Instructions to follow: Check each line of the entries below for the word "agent", and copy out the ones that have it.
[[ Task input, beginning ]]
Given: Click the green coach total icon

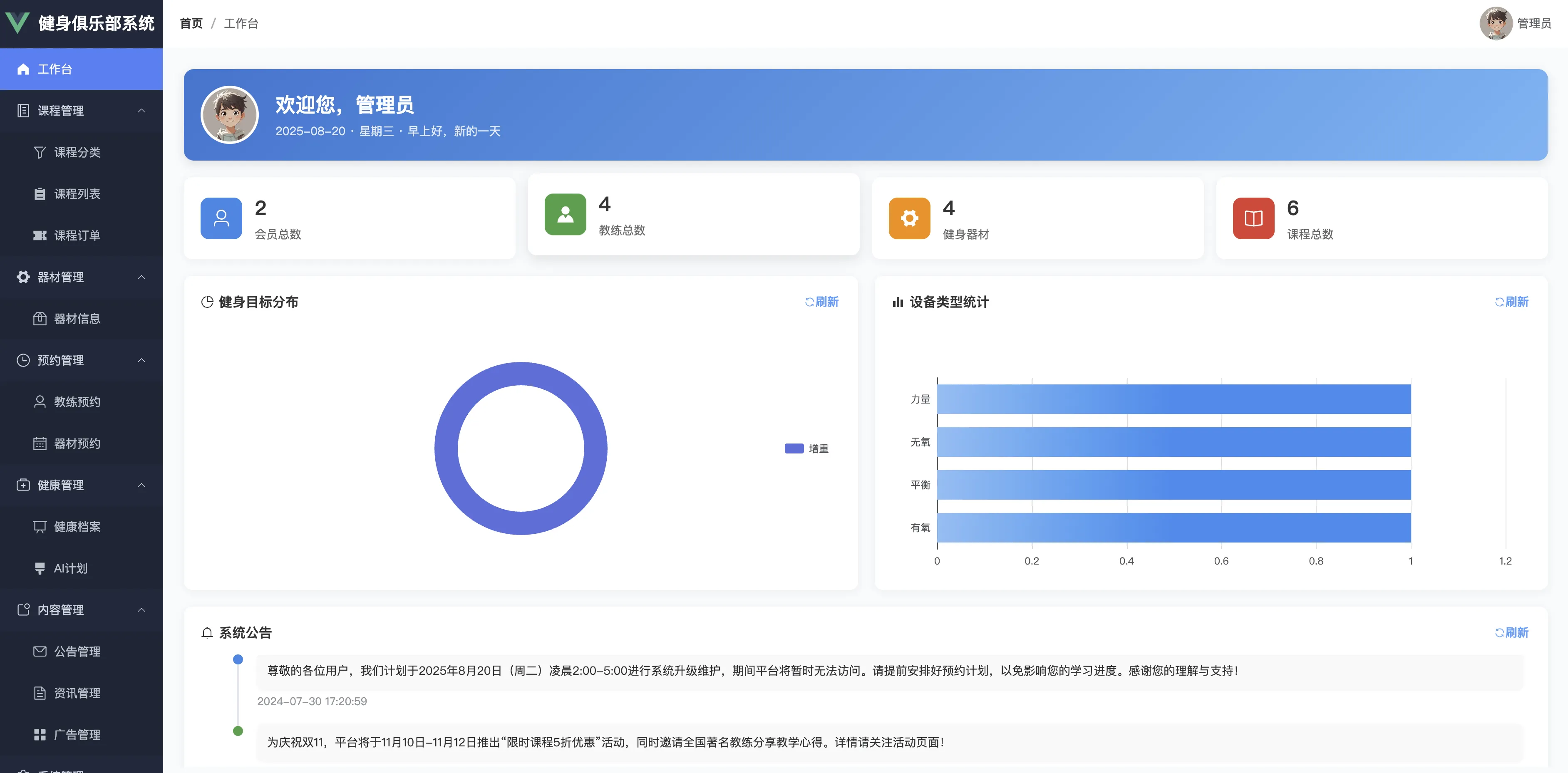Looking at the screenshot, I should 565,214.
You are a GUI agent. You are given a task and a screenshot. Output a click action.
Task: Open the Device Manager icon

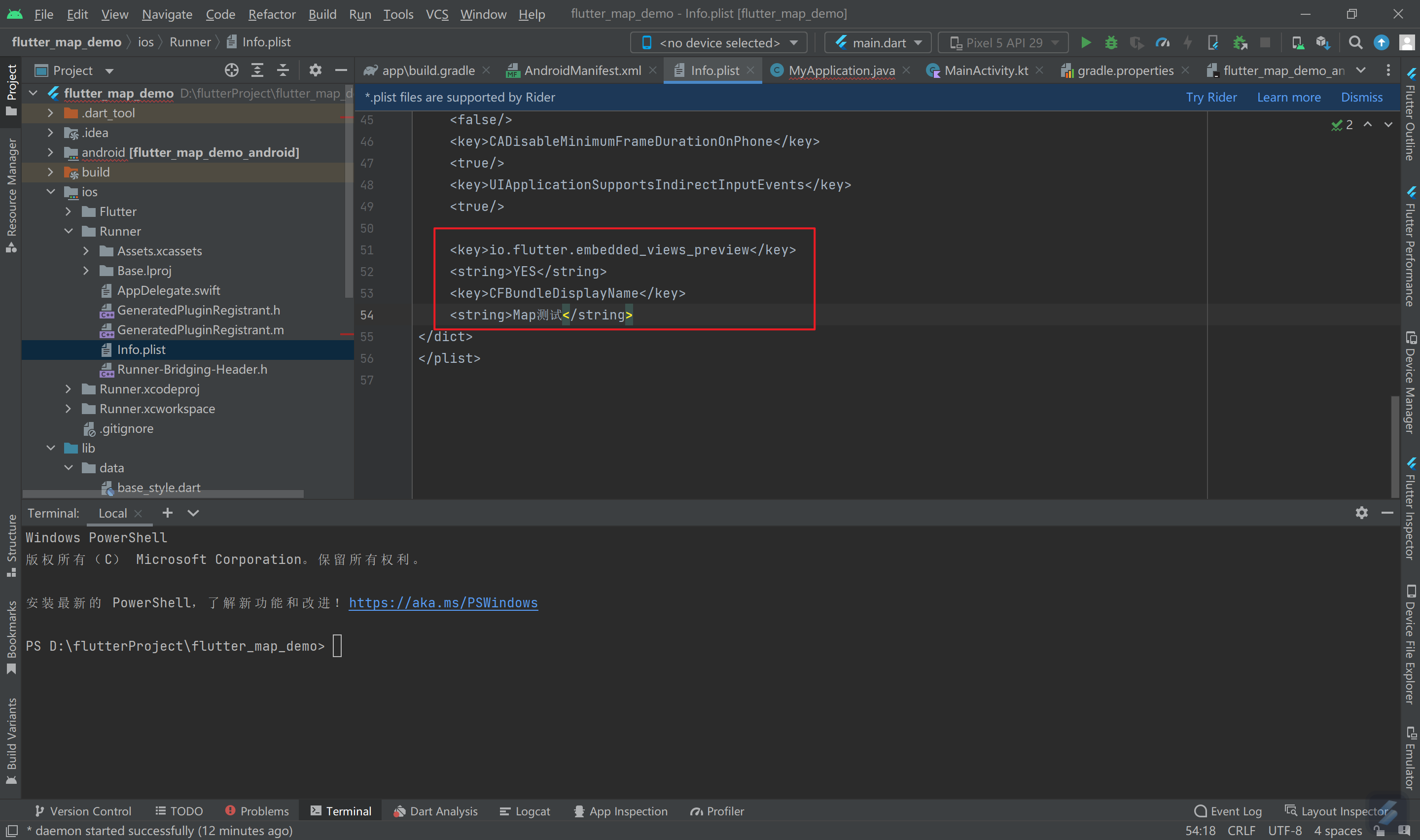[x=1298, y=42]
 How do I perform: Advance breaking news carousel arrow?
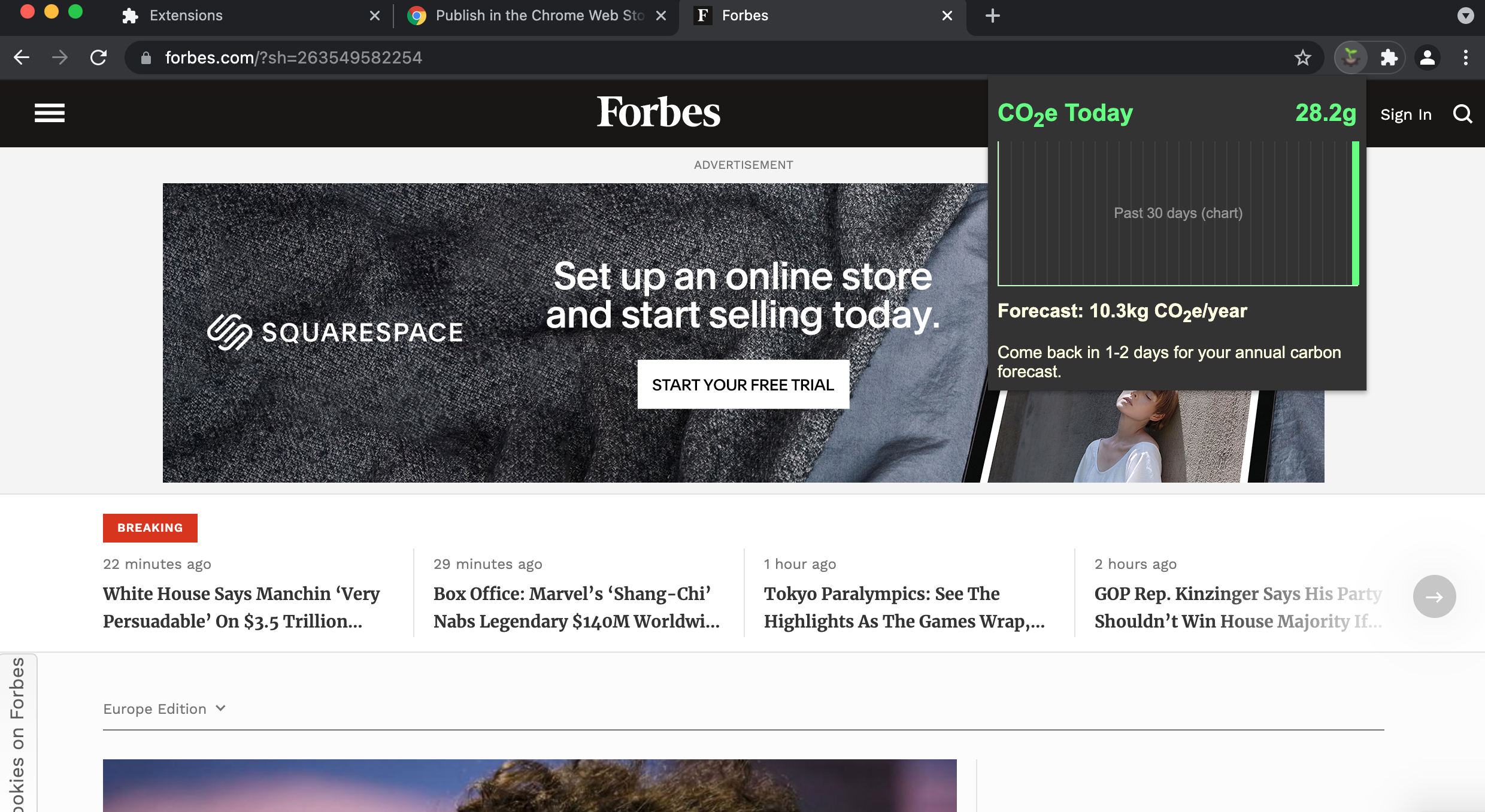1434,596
[[ Task input, end ]]
[[ Task input, beginning ]]
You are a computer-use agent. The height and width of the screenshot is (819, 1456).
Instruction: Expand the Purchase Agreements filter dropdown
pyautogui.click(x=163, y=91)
[[ Task input, end ]]
[[ Task input, beginning ]]
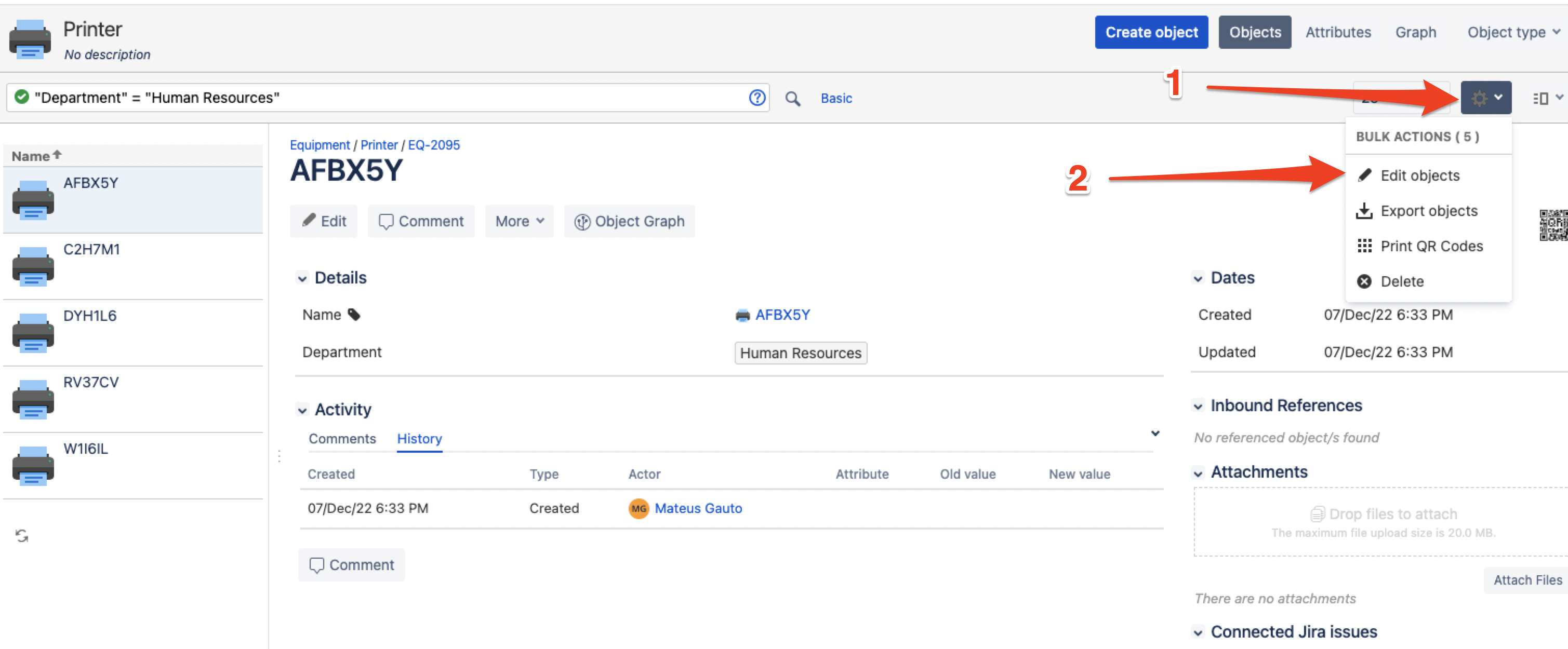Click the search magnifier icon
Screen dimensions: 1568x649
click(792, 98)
[[ Task input, end ]]
Solution to this task:
You are a GUI agent. You are given a task and a screenshot. Output a click action.
You are a computer-use agent. The height and width of the screenshot is (819, 1456).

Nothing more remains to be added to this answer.